- **Task objective**
All lines from the one that contains "You are a GUI" to the end of the data must be retyped exactly. Pictures are not retyped.

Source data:
┄┄┄┄┄┄┄┄┄┄

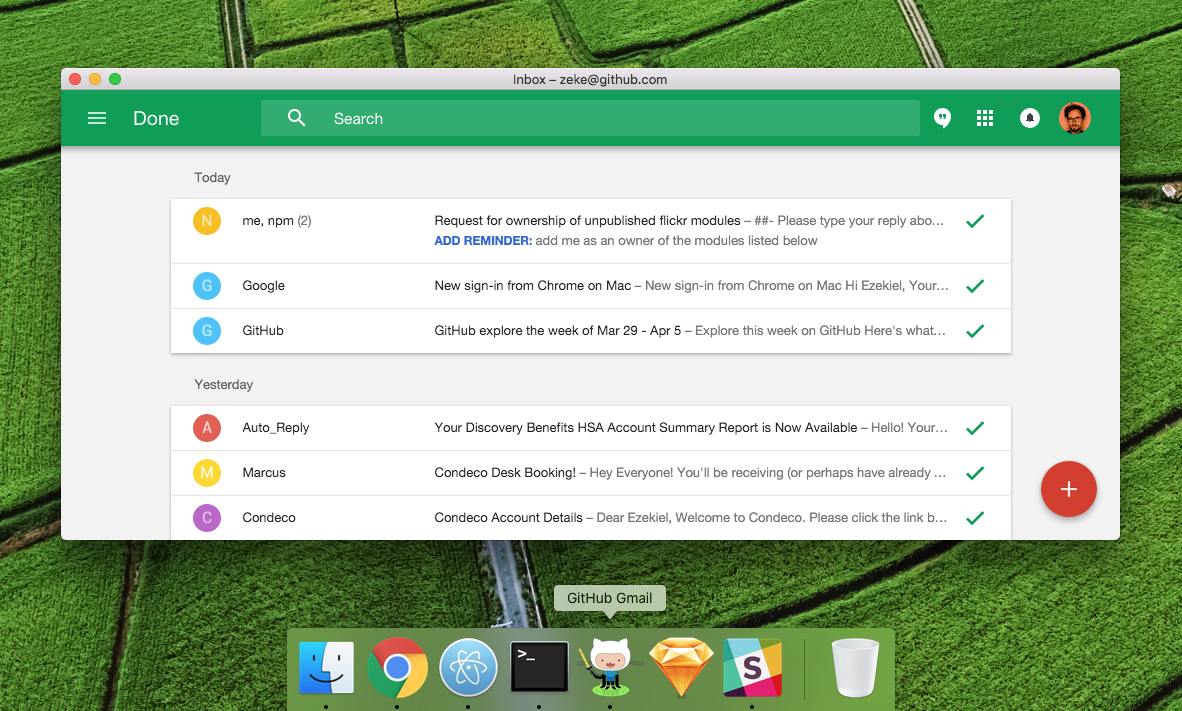Click the ADD REMINDER link

[x=483, y=241]
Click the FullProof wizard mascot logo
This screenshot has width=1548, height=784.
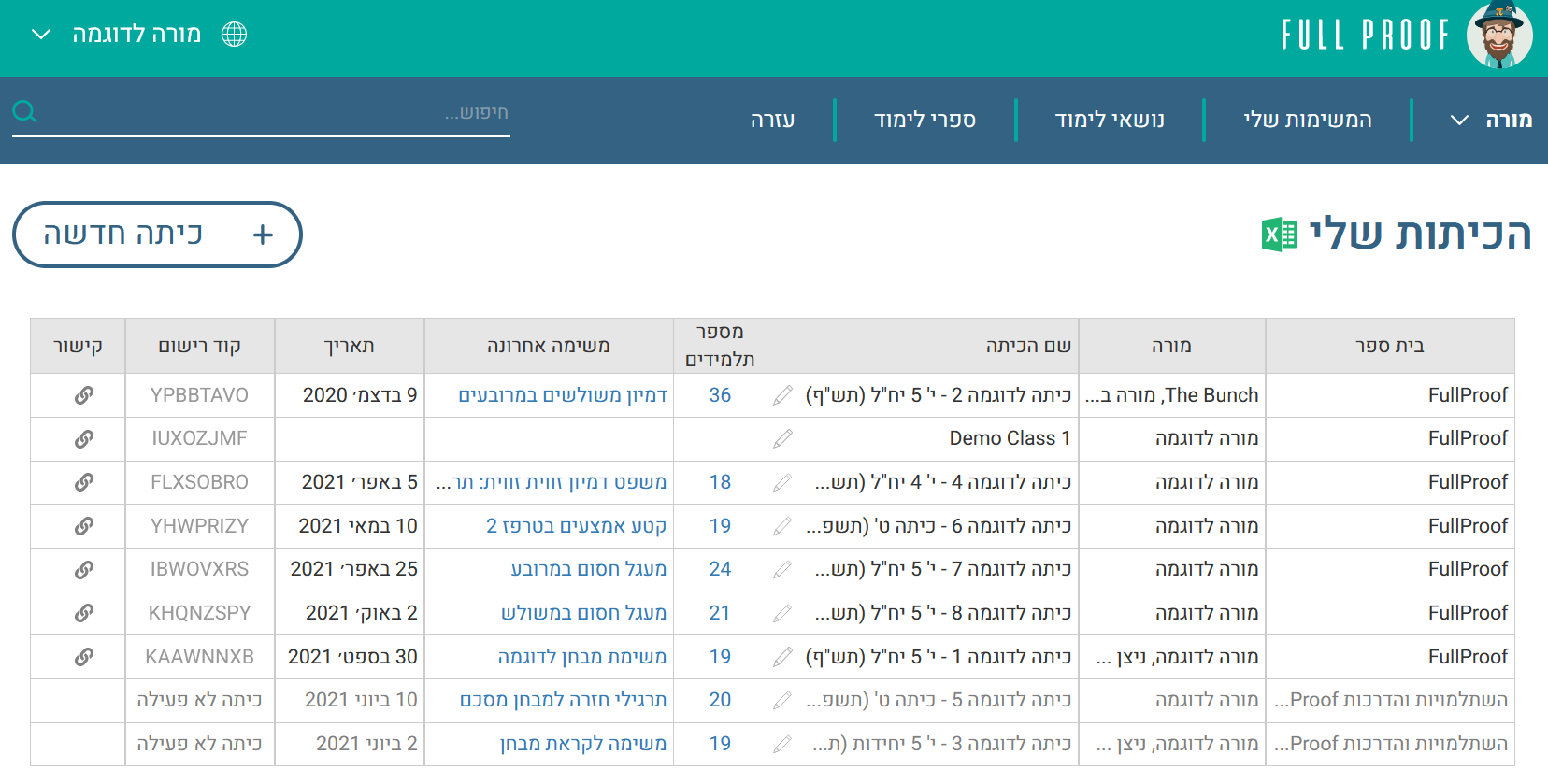(1498, 36)
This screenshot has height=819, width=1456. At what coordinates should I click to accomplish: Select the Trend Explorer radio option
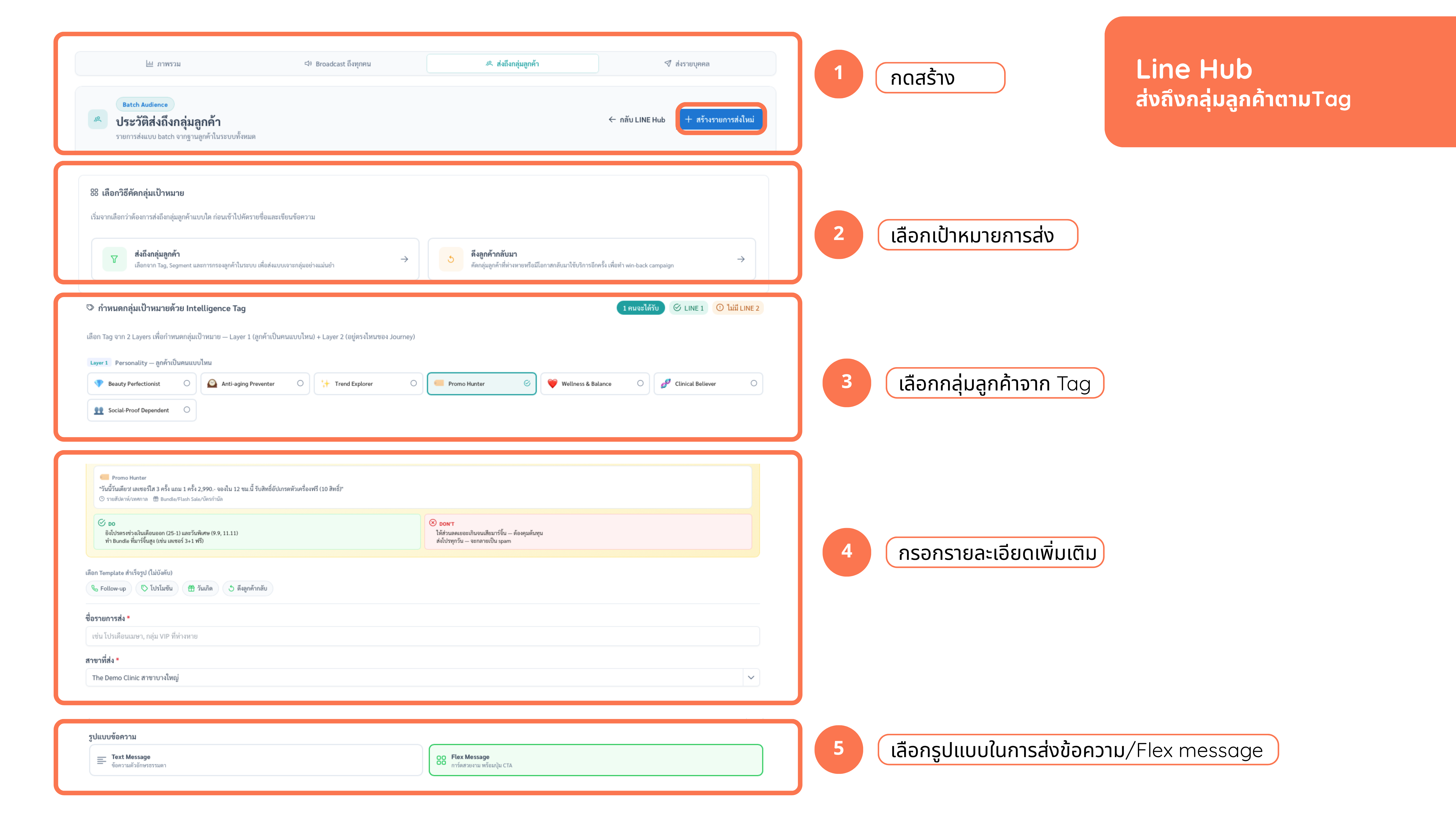[x=414, y=383]
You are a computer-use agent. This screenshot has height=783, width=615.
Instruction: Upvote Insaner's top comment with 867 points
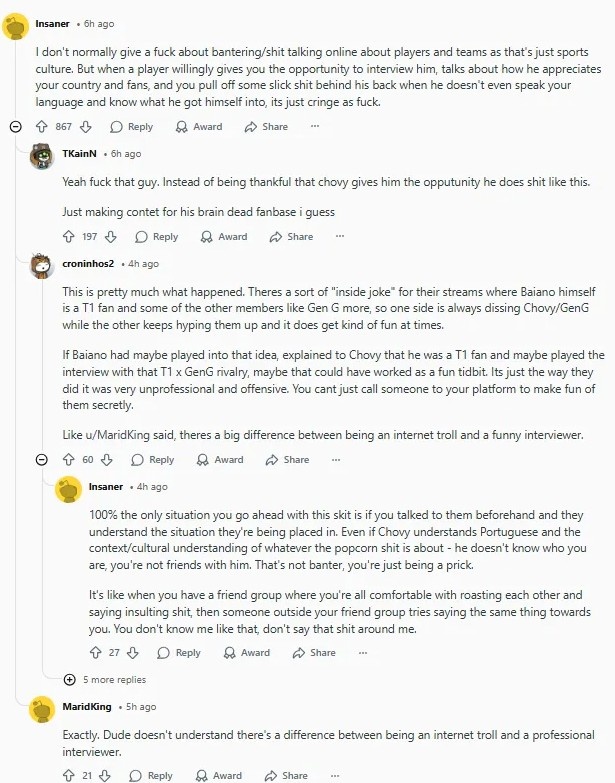(x=42, y=127)
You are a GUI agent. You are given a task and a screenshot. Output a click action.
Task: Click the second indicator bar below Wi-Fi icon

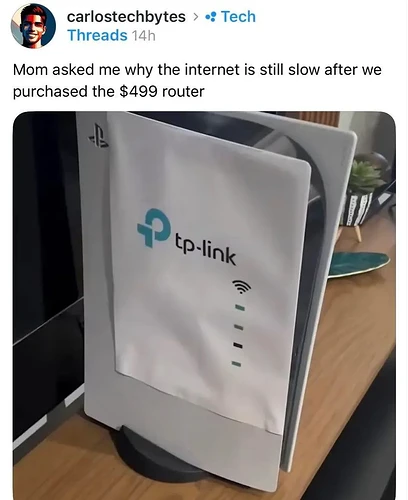(x=239, y=326)
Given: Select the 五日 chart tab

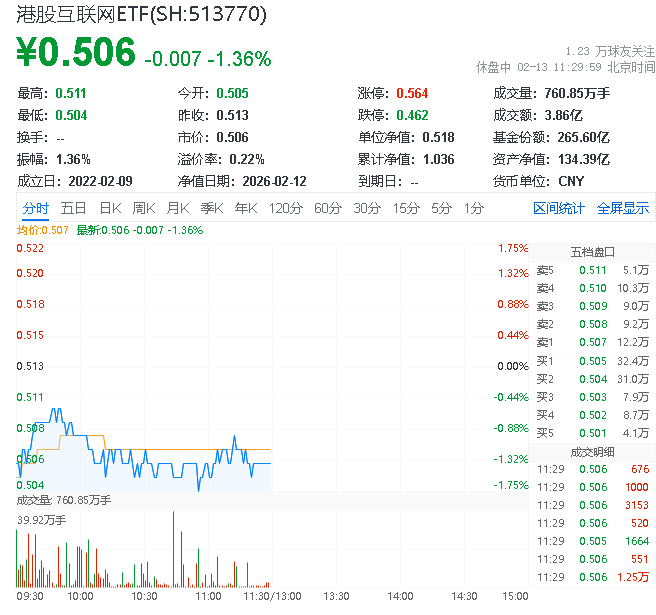Looking at the screenshot, I should coord(73,208).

┄┄┄┄┄┄┄┄┄┄

- **Finished task**
You are a GUI agent. You are given a task and a screenshot. Output a click action.
Task: Click the second indicator bar below Wi-Fi icon

(x=239, y=326)
Given: Select the 五日 chart tab

Looking at the screenshot, I should coord(73,208).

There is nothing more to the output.